Summary and Closure Phase

  • Sets of information are summarized in this phase.
  • Potential plans to resolve problems are identified and discussed.
  • Clarification is encouraged about the information presented.

Types of Communication

  • Non-verbal communication includes aspects like appearance, demeanor, posture, facial expressions, and attitude.
  • Verbal communication is a necessity to gather information and uses communication strategies.

Non-Verbal Communication: Appearance

  • Presentation should be professional through neat clothes, hair, and a name tag with credentials.

Non-Verbal Communication: Demeanor

  • Aim for composure upon entering the room.
  • Maintain focus towards the client.
  • Maintain professional distance when uncomfortable.
  • Avoid being too "touchy" or overwhelmingly friendly.
  • Avoid laughing loudly, yelling with coworkers, and muttering under your breath.

Non-Verbal Communication: Facial Expression

  • An often overlooked aspect of communication.
  • It reflects what you are truly thinking.
  • Facial expressions should be kept in check regardless of the situation.
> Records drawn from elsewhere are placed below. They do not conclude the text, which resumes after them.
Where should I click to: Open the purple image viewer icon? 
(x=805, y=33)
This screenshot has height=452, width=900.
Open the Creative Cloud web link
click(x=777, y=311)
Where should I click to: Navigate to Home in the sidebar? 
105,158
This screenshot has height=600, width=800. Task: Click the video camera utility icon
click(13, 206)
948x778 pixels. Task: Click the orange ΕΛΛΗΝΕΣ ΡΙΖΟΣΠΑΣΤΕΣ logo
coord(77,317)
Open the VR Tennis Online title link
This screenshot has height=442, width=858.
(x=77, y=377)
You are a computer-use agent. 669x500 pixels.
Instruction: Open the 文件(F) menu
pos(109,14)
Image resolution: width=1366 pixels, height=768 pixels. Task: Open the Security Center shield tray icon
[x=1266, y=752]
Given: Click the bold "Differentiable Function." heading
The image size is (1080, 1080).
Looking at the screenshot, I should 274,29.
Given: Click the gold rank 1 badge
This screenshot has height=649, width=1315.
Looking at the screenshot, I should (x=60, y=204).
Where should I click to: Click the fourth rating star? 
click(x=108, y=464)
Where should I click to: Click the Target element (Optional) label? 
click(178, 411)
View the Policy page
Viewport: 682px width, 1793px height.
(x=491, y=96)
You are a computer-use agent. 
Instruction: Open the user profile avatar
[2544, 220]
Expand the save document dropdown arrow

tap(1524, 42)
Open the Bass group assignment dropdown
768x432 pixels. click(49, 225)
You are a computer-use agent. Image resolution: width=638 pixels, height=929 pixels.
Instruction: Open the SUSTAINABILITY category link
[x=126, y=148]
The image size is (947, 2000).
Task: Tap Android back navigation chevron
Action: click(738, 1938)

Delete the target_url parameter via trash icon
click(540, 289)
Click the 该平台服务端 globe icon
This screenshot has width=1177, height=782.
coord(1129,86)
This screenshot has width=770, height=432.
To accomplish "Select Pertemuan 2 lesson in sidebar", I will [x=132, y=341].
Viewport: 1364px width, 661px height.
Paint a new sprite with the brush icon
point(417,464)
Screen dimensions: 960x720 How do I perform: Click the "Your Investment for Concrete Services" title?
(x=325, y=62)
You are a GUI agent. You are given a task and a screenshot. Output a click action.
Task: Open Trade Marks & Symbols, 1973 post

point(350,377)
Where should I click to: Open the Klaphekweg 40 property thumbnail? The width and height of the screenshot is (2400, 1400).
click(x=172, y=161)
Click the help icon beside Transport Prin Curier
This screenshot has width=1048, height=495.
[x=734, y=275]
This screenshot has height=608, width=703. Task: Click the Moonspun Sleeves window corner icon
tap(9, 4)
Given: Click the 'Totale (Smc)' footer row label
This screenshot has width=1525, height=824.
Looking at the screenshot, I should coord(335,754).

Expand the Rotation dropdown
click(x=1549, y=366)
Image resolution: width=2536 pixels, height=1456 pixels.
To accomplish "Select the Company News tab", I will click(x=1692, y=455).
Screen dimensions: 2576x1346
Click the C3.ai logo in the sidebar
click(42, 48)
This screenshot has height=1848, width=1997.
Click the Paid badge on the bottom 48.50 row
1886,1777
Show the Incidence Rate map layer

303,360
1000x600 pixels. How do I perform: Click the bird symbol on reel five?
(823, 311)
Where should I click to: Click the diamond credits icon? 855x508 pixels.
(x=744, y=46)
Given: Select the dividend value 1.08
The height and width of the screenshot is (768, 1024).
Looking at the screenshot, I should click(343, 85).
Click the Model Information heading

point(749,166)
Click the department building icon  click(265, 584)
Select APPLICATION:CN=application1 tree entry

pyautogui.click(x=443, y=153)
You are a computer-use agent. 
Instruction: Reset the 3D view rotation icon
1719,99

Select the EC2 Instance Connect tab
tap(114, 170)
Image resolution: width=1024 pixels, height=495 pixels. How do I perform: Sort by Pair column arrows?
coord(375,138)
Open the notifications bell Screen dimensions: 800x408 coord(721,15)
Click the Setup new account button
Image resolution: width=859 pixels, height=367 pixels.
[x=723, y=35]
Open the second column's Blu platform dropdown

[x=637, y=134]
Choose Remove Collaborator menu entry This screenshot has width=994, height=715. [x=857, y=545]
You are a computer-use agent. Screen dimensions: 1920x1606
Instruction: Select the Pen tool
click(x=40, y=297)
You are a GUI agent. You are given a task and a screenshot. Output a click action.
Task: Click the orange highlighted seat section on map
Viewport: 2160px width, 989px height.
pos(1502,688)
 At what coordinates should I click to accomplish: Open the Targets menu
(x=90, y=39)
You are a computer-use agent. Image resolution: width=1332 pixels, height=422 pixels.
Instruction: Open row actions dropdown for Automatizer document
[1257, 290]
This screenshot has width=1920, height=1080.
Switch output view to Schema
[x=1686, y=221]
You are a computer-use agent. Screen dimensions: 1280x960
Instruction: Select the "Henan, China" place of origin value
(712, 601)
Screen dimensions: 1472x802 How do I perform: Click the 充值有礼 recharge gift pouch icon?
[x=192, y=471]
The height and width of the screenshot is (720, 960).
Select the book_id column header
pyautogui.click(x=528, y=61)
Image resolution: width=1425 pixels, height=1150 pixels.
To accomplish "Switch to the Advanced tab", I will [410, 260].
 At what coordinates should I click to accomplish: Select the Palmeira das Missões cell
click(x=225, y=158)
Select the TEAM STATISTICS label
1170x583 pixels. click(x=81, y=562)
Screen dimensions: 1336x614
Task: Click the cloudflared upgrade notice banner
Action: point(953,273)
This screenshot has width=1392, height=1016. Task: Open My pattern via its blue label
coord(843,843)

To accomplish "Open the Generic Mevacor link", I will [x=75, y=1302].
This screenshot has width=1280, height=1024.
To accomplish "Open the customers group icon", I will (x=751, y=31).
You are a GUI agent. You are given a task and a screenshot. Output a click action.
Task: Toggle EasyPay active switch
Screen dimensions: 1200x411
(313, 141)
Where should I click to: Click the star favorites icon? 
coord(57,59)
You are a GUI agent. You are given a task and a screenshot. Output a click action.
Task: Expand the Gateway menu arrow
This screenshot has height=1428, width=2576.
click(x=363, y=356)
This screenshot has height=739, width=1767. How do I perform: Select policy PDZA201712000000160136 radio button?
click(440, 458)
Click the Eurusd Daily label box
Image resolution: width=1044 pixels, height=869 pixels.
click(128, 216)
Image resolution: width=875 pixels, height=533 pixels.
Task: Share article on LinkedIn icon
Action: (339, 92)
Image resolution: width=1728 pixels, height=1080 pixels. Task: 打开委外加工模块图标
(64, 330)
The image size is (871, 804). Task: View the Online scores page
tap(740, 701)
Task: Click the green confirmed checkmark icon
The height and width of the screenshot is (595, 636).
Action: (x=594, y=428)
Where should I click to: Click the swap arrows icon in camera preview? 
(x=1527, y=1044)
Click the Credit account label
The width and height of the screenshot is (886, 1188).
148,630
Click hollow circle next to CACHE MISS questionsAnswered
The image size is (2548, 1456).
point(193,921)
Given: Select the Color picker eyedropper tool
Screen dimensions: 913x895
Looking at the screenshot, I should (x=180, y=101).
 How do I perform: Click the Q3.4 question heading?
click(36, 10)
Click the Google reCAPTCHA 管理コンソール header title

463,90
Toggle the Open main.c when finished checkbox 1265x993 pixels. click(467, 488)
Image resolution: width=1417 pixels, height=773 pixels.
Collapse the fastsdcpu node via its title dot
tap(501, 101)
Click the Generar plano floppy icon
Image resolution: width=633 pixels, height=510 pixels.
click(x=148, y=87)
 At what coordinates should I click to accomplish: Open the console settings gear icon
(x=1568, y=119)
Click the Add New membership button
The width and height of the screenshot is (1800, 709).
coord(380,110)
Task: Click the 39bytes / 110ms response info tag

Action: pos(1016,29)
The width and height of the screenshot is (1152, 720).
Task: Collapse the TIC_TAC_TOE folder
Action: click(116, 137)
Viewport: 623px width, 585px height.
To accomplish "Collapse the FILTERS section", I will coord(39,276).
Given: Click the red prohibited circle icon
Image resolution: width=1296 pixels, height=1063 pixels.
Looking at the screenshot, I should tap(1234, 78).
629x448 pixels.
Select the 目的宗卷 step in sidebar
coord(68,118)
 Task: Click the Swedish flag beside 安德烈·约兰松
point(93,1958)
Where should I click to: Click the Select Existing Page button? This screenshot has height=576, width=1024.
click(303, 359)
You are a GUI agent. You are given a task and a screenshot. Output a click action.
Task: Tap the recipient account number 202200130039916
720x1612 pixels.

Non-Verbal Communication: Attitude

  • Maintain a non-judgmental attitude by accepting all beliefs, ethnicities, lifestyles, and health practices.
  • It is important to not preach to clients and impose personal ethics/morality i.e. smoking.
  • Developing this non-verbal skill is one of the most important.

Non-Verbal Communication: Silence

  • Silence allows both the nurse and client to reflect and organize thoughts.
  • Silence facilitates more accurate reporting and data collection..

Non-Verbal Hindrances to Communication

  • Excessive or insufficient eye contact should be avoided.
  • Distractions and distance should be minimized.
  • Standing is generally discouraged.

Non-Verbal Hindrances to Communication: Eye Contact

  • Extremes in eye contact should be avoided.
  • Cultural orientation may also affect patient perception of eye contact.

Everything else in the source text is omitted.